We’ve been following this topic for quite some time now and have spent considerable effort in researching the opportunities of deep learning for our PhotoEditorSDK. After more than a year of research and development, today, we’re finally bringing one of our apps to beta. Portrait combines supervised deep learning with the visual power of our SDK. In a nutshell, Portrait makes creating beautifully designed portrait images as easy as taking a selfie. You turn your selfies into movie poster-like portraits, with styles ranging from double-exposure photography to stencil art. One may consider it as the next iteration of what Apple and Google recently brought to market with their new camera features.
We’ve now come a long way and gained invaluable insights on our journey so far. Not only did we get our hands dirty with countless training sessions and refinements to the neural net, but our first hand experience also helped to set expectation management right and to dismantle hype from substance. Most notably, it changed our product shaping process, making it more important than ever to foster strong ties between the product stakeholders and to share a common vision and goal everybody can get behind.
In the following I’d like to share the story of how we built the app and closed the gaps between roles of the stakeholders within this process.

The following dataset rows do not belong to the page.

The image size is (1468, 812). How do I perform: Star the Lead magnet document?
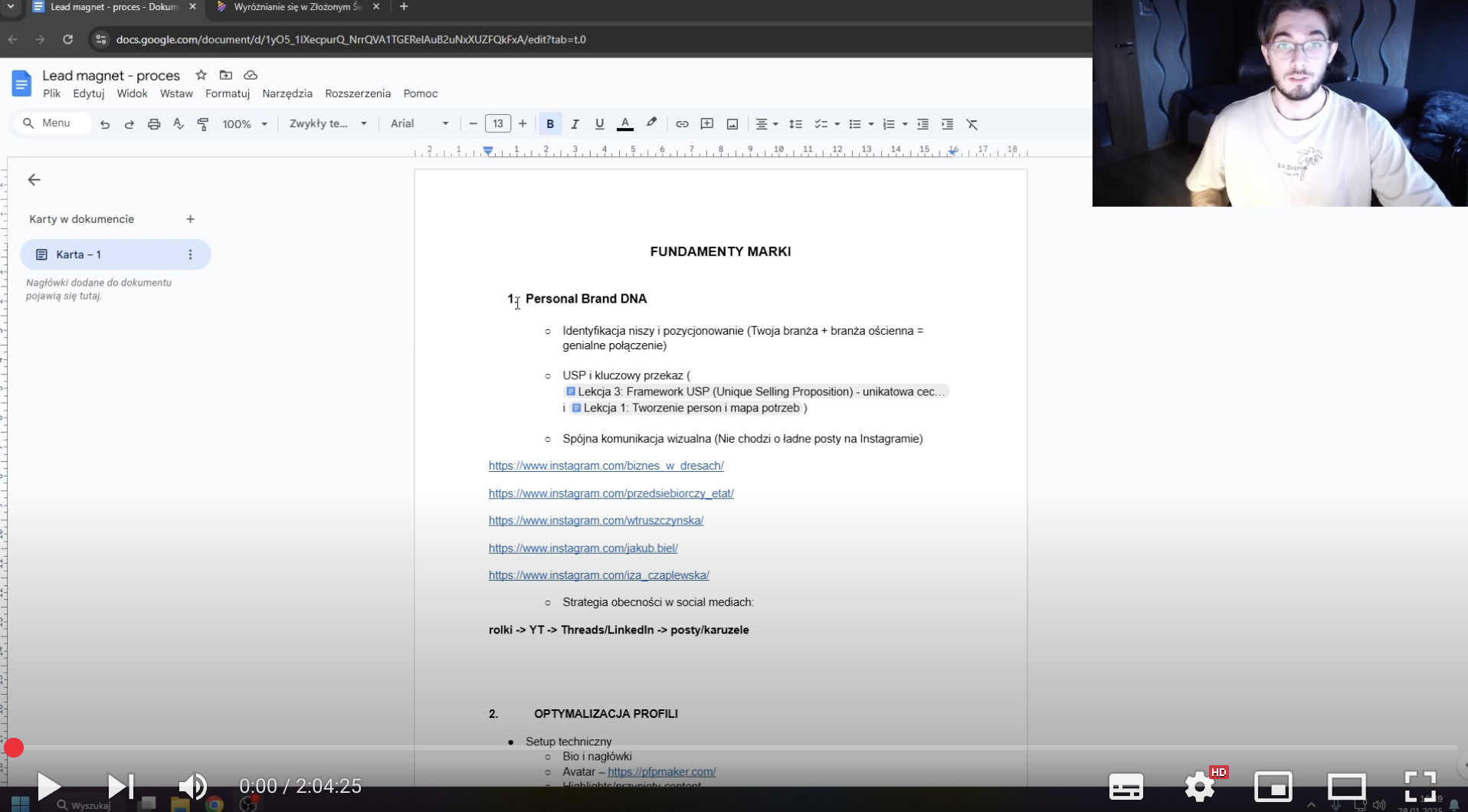click(201, 75)
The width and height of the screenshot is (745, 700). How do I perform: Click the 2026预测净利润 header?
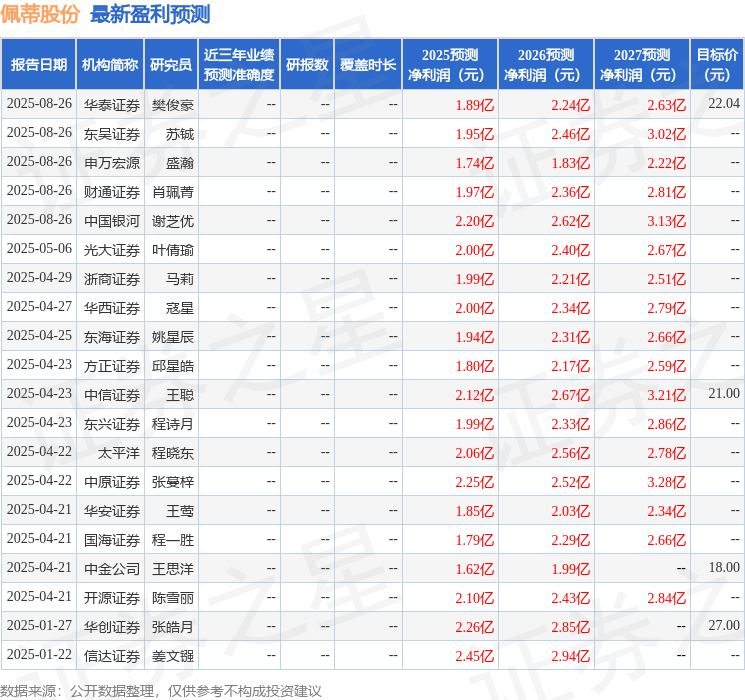coord(546,64)
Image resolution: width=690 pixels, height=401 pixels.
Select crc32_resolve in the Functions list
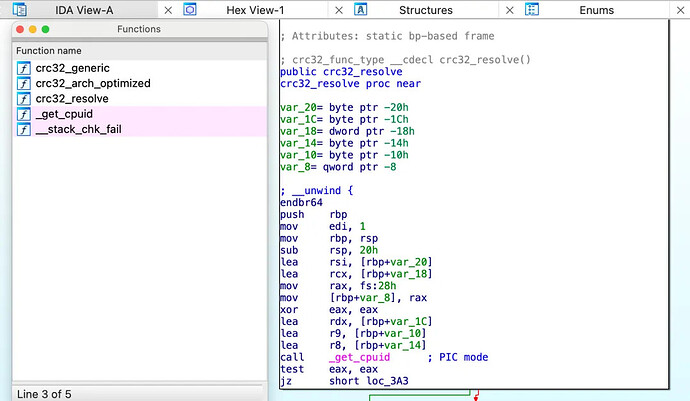140,99
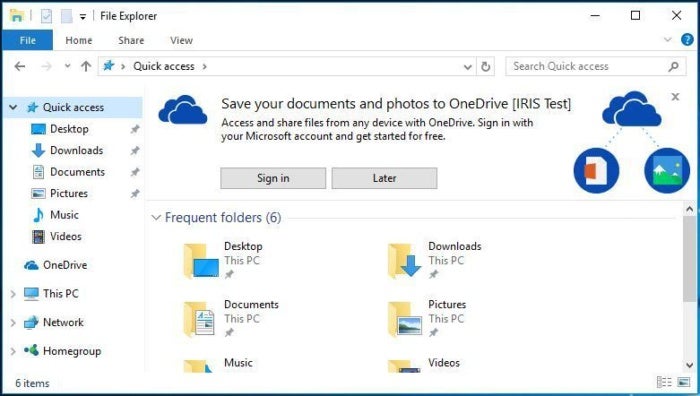Click the vertical scrollbar down arrow
Screen dimensions: 700x396
(x=689, y=365)
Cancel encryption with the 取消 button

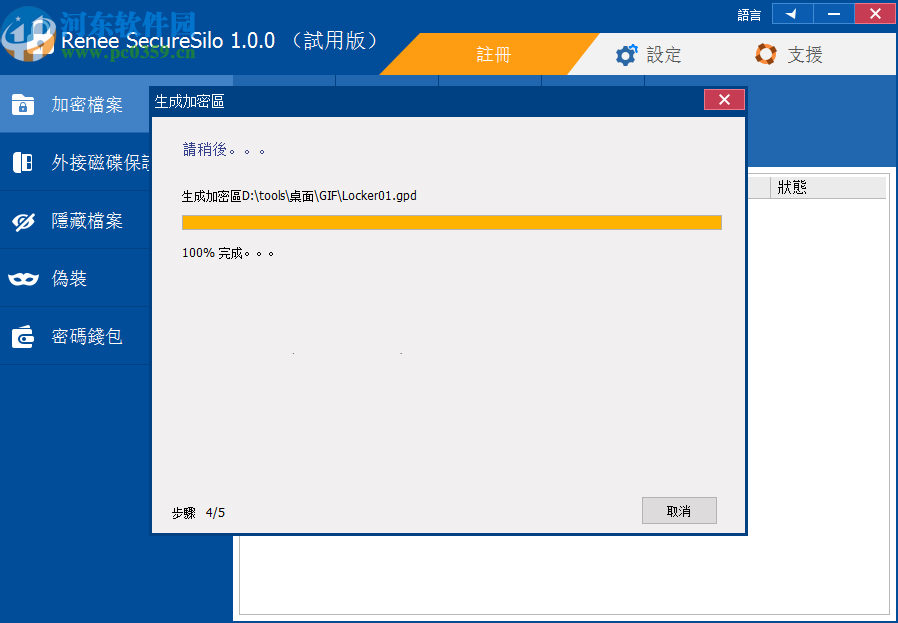coord(679,510)
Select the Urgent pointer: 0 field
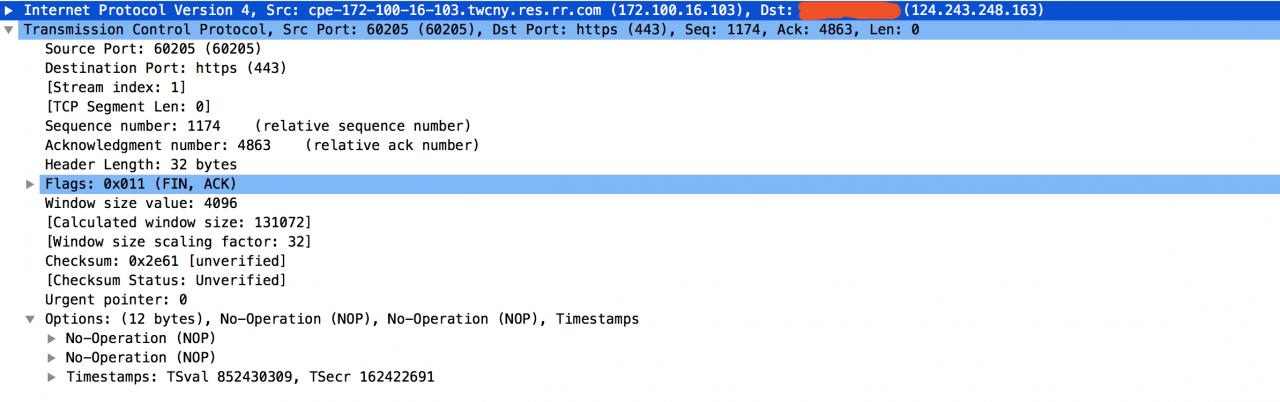The height and width of the screenshot is (402, 1280). pyautogui.click(x=115, y=299)

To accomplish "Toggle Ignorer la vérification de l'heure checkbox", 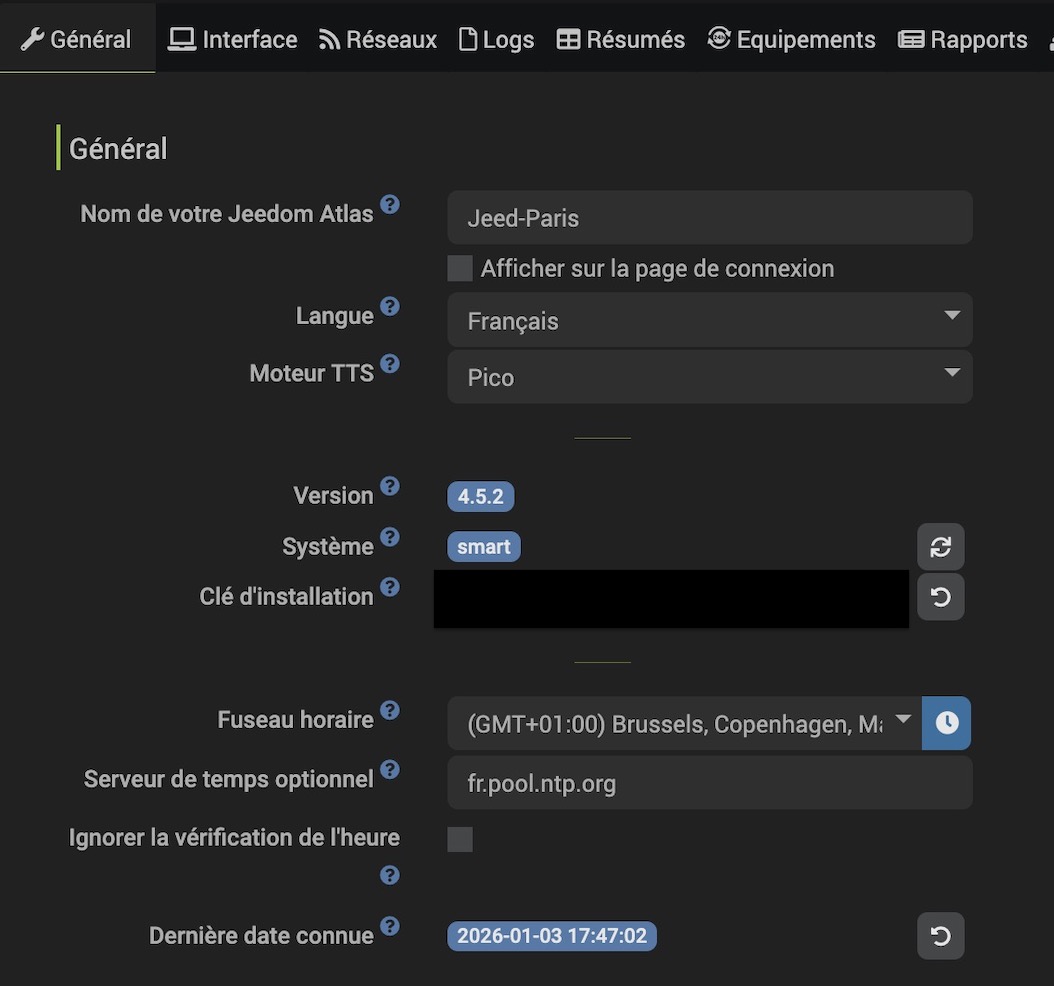I will point(460,838).
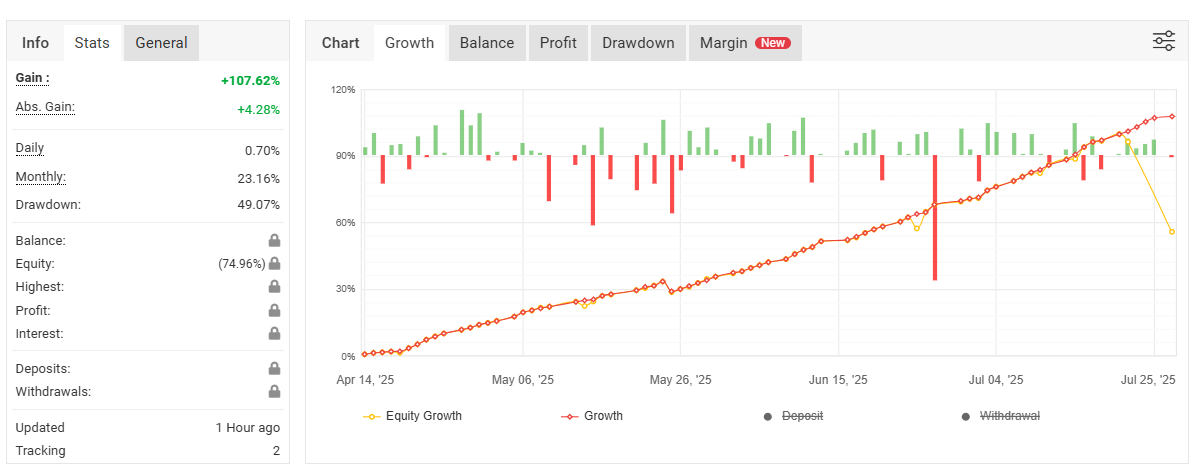Click the lock icon beside Interest

click(274, 334)
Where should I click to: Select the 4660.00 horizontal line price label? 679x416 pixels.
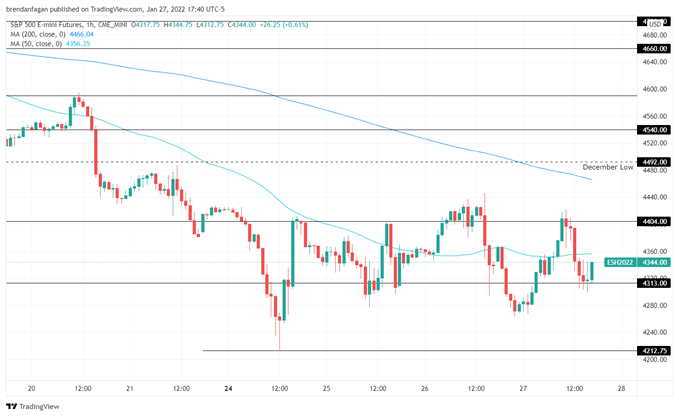[x=655, y=48]
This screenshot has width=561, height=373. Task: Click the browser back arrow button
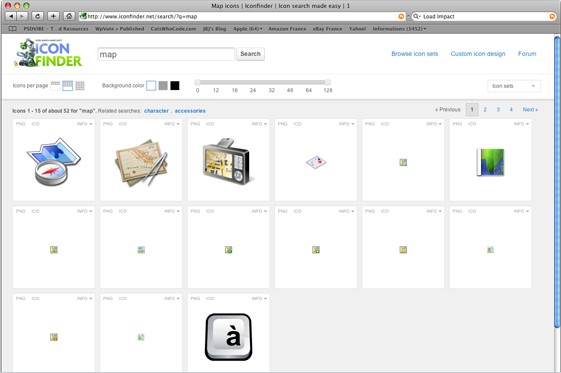[x=11, y=16]
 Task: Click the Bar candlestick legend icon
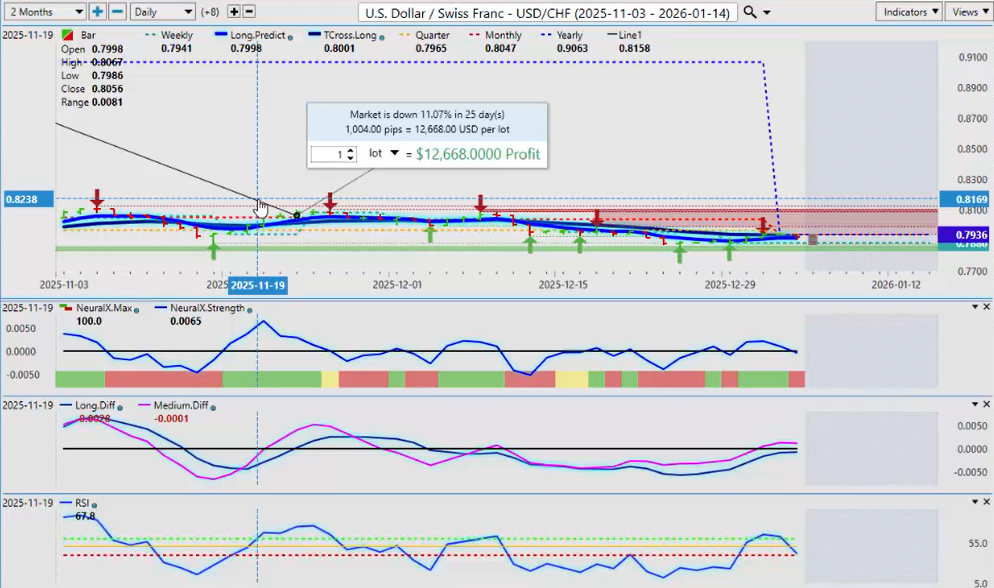coord(67,35)
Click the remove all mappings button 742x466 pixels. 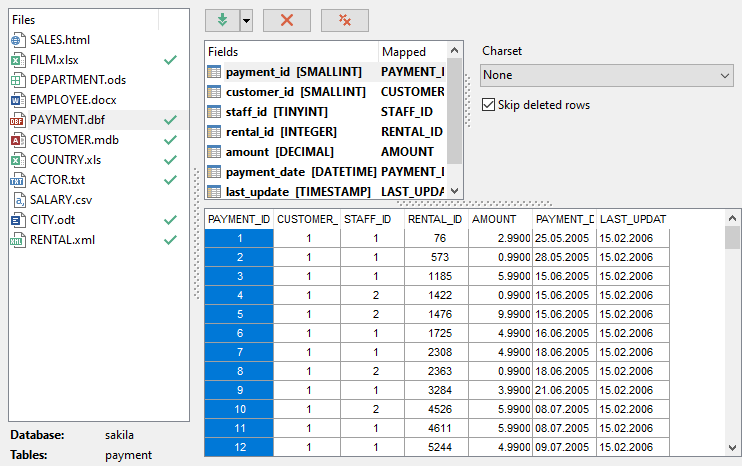coord(345,20)
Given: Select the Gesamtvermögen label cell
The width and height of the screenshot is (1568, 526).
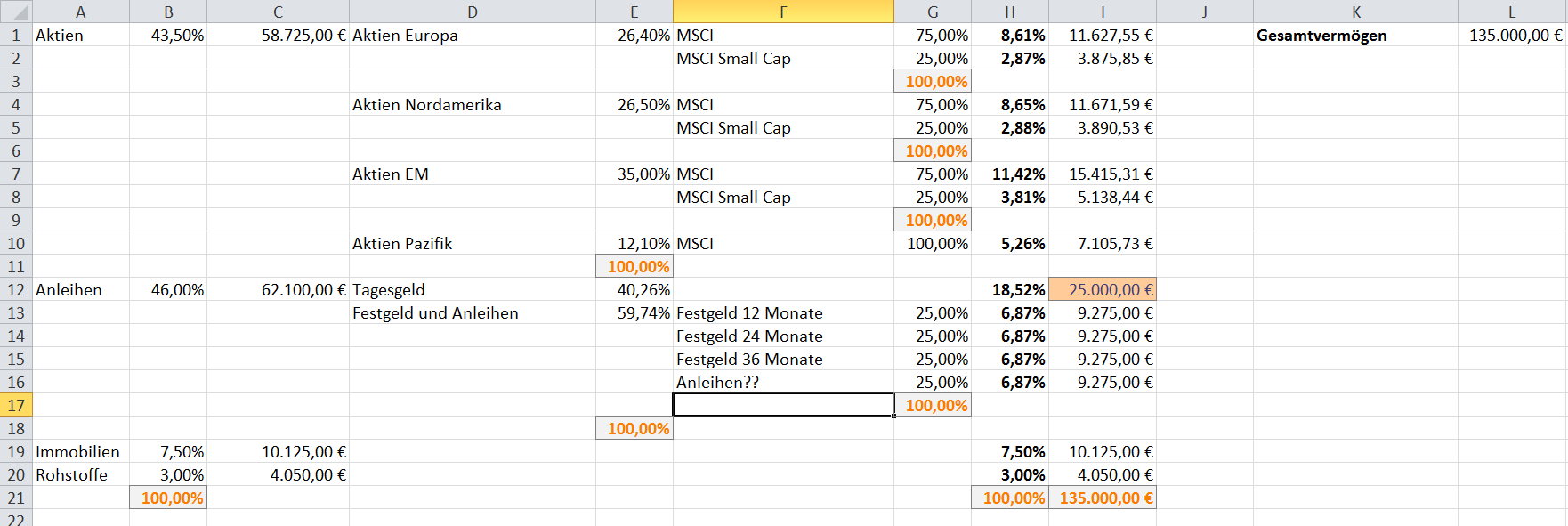Looking at the screenshot, I should click(x=1321, y=36).
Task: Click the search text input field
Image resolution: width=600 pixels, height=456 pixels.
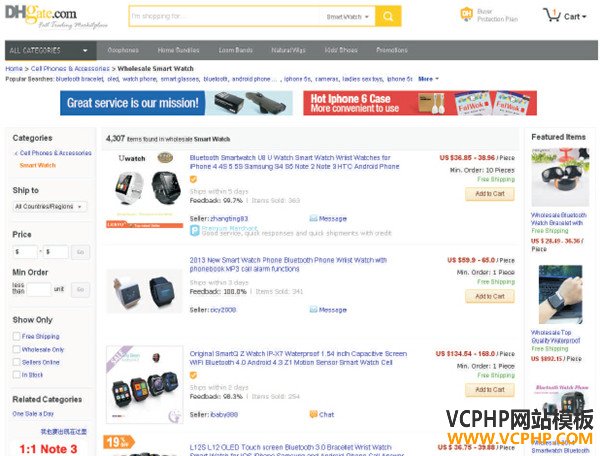Action: [226, 16]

Preface: Before Neural Networks were the Hot New Thing
My journey begins over ten years ago, while I was graduating in neuroscience. Back then, the idea of A.I. was just a vague promise. Artificial Neural Networks were too small, computers lacked the necessary power, and the results were certainly nice, but still too weak to compete with other traditional algorithms. Research felt stuck in tiny little specializations without really following a broader vision. Dazzled by its impracticability, my interest in Neural Networks slowly began to fade.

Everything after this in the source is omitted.